Nos Escondemos para Evitar las Visitas de los Nietos
Nunca pensé que llegaría el día en que diría en voz alta: «No quiero que vengan los nietos». Hasta a mí me avergüenza pensar así. Pero cada historia tiene dos versiones, y quizá, al escuchar la nuestra, entiendan por qué mi esposa y yo nos escondemos dentro de nuestro propio piso.
Tengo 67 años, mi mujer, Carmen, tiene 65. Nos convertimos en abuelos jóvenes: nuestra hija, Lucía, apenas tenía 30 años cuando fue madre por primera vez. Nació la pequeña Sofía, y fue como si una nueva juventud nos inundara. Paseábamos con el carrito por el Parque del Retiro, la cuidábamos con mimo, le comprábamos juguetes, la consentíamos. La felicidad era tanta que hasta bromeábamos: «Somos abuelos jóvenes, así podremos disfrutarlos más». En aquel momento, parecía una bendición.
Luego llegó la segunda niña, Marta. La queríamos igual, les cuidábamos los fines de semana, ayudábamos en lo posible. Lucía no nos lo pedía, éramos nosotros quienes insistíamos. Amamos a nuestros hijos y nietos. Pero entonces vino el tercer parto gemelos. Y, de pronto, todo cambió.
Con los dos niños, Pablo y Javier, la casa se convirtió en un caos. Ya no eran fines de semana tranquilos, sino una guardería en toda regla. Gritos, carreras, llantos constantes, un descontrol sin fin. Nos agotamos. No de amarles, sino de pura fatiga. A mí me habían operado del corazón, y a Carmen los médicos le prohibieron cargar peso. Pero Lucía parecía no darse cuenta. Llamaba diciendo: «Vamos para allá», sin preguntar si nos venía bien. A veces aparecían sin avisar, como si fuera una obligación.

==========

▶ **Lista de tareas**:
1. En el extracto sobre los abuelos que se esconden de sus nietos, ¿qué edad tiene Carmen?
2. Transcribe un fragmento del extracto sobre los abuelos que se esconden de sus nietos. Empieza en las palabras que contienen "Tengo 67 años, mi" y termina después de "pronto, todo cambió.".

==========

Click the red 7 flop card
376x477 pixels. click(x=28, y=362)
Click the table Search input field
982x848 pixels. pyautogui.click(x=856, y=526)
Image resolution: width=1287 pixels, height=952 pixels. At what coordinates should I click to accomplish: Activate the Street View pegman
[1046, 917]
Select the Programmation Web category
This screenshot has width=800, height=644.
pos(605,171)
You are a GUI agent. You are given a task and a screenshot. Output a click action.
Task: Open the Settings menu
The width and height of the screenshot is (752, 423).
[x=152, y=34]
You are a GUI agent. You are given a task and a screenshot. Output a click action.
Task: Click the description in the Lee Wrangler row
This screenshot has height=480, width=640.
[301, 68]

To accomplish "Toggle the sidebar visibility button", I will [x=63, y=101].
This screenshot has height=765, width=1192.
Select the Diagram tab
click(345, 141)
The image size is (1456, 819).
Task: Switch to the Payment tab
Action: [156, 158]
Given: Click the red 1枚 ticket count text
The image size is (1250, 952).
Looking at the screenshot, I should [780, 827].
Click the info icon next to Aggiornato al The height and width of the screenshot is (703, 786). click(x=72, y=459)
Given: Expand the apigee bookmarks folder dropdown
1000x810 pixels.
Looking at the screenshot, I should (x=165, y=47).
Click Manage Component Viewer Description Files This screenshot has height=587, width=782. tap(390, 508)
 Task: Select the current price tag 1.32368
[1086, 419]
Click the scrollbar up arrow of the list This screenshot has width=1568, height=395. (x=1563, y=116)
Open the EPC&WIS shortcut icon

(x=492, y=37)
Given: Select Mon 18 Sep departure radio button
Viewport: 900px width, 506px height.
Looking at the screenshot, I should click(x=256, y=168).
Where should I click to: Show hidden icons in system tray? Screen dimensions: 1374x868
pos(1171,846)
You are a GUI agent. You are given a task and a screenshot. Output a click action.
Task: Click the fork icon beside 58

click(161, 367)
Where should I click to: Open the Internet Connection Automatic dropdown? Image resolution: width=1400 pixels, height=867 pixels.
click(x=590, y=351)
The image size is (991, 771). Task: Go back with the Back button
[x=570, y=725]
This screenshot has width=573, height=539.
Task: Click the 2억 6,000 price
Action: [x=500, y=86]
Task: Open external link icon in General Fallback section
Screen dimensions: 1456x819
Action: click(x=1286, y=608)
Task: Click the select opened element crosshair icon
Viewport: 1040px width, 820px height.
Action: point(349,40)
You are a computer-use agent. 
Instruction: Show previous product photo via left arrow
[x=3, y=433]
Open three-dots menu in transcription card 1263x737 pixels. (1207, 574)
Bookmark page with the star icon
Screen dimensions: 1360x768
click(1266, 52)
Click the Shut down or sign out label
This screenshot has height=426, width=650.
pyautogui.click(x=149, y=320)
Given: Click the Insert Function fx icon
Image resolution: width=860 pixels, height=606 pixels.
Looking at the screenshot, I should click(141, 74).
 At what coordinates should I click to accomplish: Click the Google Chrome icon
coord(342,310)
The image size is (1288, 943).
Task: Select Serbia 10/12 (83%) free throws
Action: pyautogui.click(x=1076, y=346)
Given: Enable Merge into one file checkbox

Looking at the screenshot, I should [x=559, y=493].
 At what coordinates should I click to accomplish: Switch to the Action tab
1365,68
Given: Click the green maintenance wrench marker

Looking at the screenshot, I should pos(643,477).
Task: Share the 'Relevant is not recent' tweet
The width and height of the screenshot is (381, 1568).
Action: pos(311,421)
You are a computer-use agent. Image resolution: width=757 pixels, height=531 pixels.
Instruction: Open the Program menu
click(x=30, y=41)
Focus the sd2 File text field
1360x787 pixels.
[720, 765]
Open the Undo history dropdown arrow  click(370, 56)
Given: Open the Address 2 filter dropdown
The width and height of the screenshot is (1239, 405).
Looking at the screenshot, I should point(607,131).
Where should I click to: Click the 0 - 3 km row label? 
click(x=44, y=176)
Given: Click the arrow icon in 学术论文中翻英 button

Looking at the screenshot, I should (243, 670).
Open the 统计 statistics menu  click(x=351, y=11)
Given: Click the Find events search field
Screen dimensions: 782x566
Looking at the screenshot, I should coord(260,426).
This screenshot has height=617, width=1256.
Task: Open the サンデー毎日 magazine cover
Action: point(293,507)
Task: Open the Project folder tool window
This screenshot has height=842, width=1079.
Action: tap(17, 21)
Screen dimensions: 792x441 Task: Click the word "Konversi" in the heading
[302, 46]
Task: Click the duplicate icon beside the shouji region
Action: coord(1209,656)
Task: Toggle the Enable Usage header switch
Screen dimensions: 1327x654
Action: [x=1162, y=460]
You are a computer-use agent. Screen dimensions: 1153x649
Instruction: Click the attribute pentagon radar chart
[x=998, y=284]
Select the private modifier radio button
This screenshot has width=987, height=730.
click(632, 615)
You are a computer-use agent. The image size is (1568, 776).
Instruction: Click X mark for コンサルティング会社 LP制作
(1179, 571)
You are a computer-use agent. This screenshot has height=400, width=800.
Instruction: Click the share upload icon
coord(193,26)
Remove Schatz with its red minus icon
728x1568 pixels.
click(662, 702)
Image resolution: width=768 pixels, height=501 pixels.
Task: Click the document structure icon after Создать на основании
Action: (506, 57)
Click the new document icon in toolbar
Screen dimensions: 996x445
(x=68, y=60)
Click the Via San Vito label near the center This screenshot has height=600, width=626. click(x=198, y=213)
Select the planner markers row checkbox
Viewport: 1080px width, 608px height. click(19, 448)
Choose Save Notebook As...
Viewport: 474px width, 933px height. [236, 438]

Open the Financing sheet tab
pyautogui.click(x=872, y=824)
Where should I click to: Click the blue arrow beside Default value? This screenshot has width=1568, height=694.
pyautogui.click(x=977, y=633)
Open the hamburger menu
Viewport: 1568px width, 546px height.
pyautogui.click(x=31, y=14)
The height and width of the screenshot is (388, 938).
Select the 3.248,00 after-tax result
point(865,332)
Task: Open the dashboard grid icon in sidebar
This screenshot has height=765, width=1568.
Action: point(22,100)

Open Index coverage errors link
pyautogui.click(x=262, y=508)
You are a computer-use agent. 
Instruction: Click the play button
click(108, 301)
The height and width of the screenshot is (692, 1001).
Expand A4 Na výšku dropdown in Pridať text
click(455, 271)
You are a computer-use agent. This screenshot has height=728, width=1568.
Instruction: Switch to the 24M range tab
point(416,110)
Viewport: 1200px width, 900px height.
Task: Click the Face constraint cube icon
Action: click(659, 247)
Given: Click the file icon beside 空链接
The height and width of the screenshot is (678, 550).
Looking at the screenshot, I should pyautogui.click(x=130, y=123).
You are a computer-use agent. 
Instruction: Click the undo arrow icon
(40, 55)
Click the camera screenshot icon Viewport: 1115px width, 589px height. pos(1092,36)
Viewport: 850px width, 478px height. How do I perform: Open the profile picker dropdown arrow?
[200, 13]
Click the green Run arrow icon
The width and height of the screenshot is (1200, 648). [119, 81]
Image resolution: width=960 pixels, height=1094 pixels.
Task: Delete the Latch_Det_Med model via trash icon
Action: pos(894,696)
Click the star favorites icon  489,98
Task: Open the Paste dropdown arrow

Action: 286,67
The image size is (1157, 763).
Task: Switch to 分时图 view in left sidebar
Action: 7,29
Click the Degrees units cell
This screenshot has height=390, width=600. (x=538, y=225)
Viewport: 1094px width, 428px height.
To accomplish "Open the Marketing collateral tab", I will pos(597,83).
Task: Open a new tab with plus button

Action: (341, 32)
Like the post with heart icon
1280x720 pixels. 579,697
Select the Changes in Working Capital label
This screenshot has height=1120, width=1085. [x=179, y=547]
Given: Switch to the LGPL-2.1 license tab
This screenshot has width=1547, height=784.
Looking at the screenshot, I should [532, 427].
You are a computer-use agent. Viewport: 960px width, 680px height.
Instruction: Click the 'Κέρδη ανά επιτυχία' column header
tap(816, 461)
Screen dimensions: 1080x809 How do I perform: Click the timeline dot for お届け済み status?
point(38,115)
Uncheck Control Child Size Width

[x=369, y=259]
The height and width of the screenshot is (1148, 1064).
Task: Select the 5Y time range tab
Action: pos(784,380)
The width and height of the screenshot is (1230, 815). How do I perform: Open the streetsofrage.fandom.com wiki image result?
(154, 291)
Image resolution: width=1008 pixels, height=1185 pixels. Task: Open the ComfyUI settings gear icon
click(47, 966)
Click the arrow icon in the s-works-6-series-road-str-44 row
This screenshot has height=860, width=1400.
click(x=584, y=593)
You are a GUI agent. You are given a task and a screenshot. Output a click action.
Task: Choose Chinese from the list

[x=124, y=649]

==========

▶ **Soluciones**:
1. Carmen tiene 65 años.

2.
Tengo 67 años, mi mujer, Carmen, tiene 65. Nos convertimos en abuelos jóvenes: nuestra hija, Lucía, apenas tenía 30 años cuando fue madre por primera vez. Nació la pequeña Sofía, y fue como si una nueva juventud nos inundara. Paseábamos con el carrito por el Parque del Retiro, la cuidábamos con mimo, le comprábamos juguetes, la consentíamos. La felicidad era tanta que hasta bromeábamos: «Somos abuelos jóvenes, así podremos disfrutarlos más». En aquel momento, parecía una bendición.
Luego llegó la segunda niña, Marta. La queríamos igual, les cuidábamos los fines de semana, ayudábamos en lo posible. Lucía no nos lo pedía, éramos nosotros quienes insistíamos. Amamos a nuestros hijos y nietos. Pero entonces vino el tercer parto gemelos. Y, de pronto, todo cambió.